A 31 years old women underwent amniocentesis because of increased risk for Down syndrome on biochemical screen. Her previous pregnancy ended in a spontaneous abortion.

The Karyotype was 46, XY/47, XY, +21, inv(9) with a mosaicism rate of 45%. The husband, which was known to have oligo-terato-asteno-spermia on semen analysis, had a karyotype 46, XY, inv(9)(q11; 13)9qh+.

Mono and dual color FISH was applied to his sperm as well as to sperm of normal controls, using centromer probes for 8, 9, 18, 21, X and Y.

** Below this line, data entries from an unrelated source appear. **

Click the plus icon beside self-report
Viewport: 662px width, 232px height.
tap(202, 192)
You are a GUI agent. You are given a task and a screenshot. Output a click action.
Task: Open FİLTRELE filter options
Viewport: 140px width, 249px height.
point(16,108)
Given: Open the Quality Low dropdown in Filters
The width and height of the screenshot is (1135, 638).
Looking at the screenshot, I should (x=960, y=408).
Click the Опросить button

In this man with inv9 and 9qh+ the rate of disomy was significantly higher then in normal controls for all probes tested (p<0.001).

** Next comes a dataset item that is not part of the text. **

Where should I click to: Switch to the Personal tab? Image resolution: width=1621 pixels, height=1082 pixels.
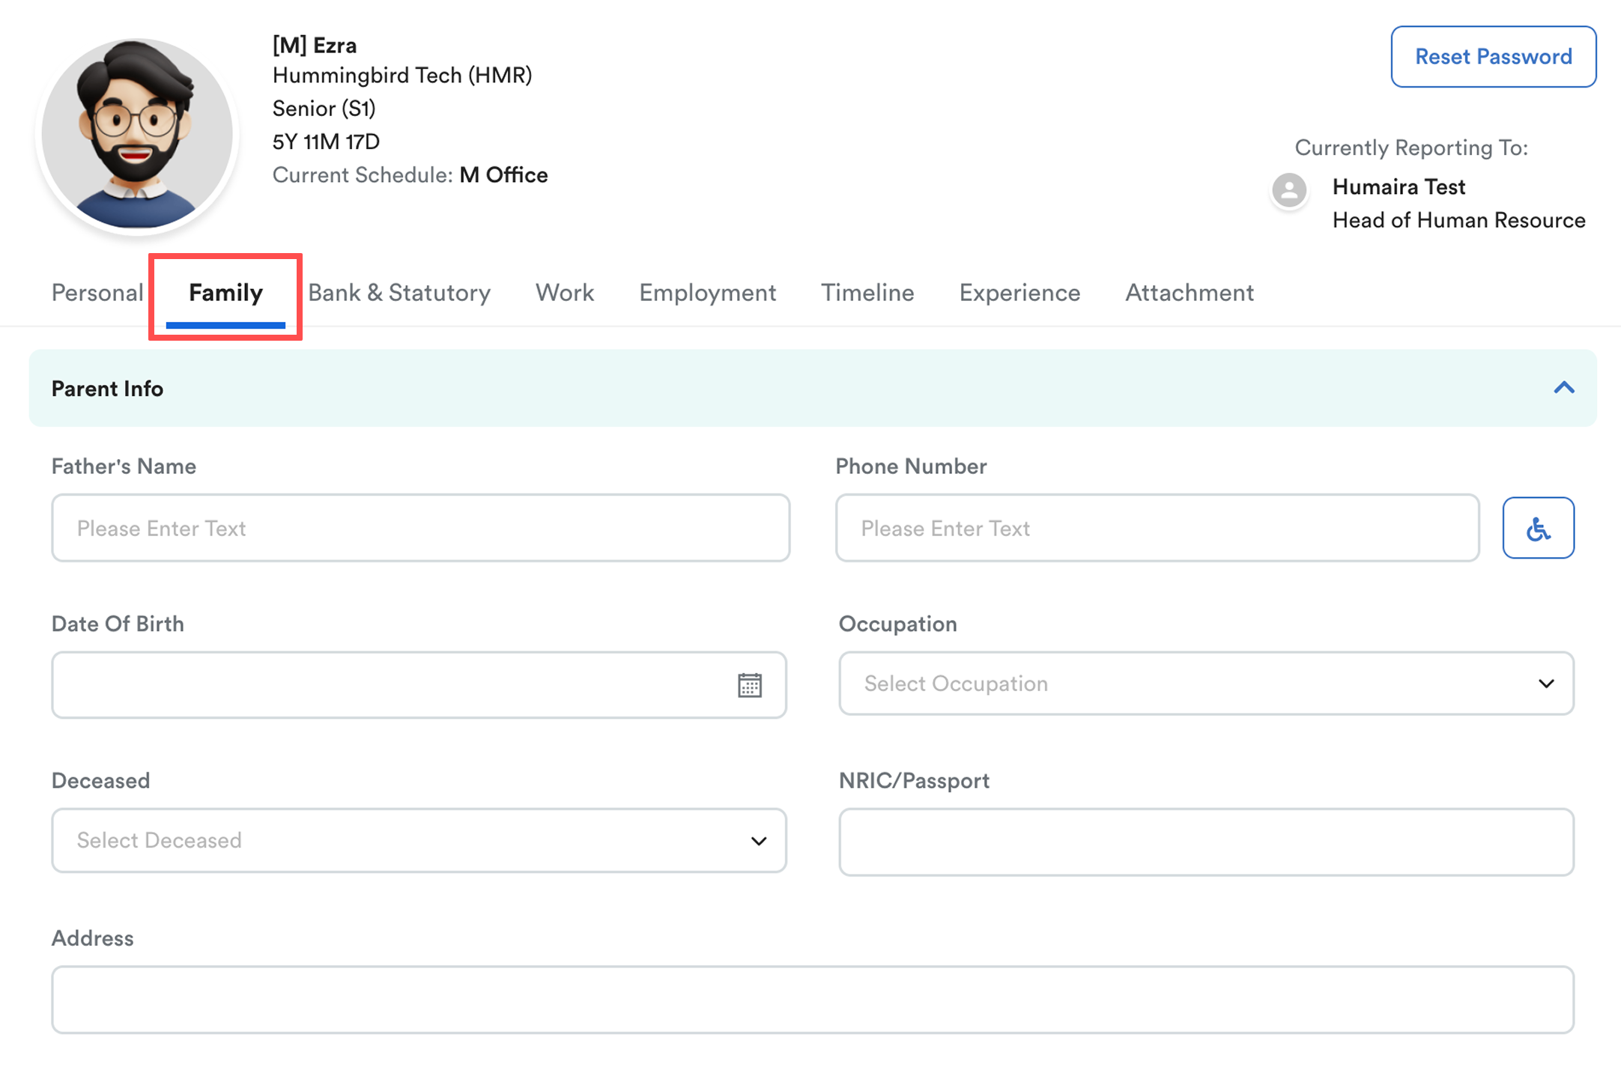[97, 293]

These findings represent interference in the first meiotic division. The disomy in this man's sperm can be explained by the difference in length of the hetrochromatic region in the two 9 chromosomes. This difference leads to incomplete pairing of chromosomes 9 and may be of the other chromosomes and to disturbance in the meiotic division especially meiosis I.

We assume that the 21 mosaicism might have occurred in the same mechanism.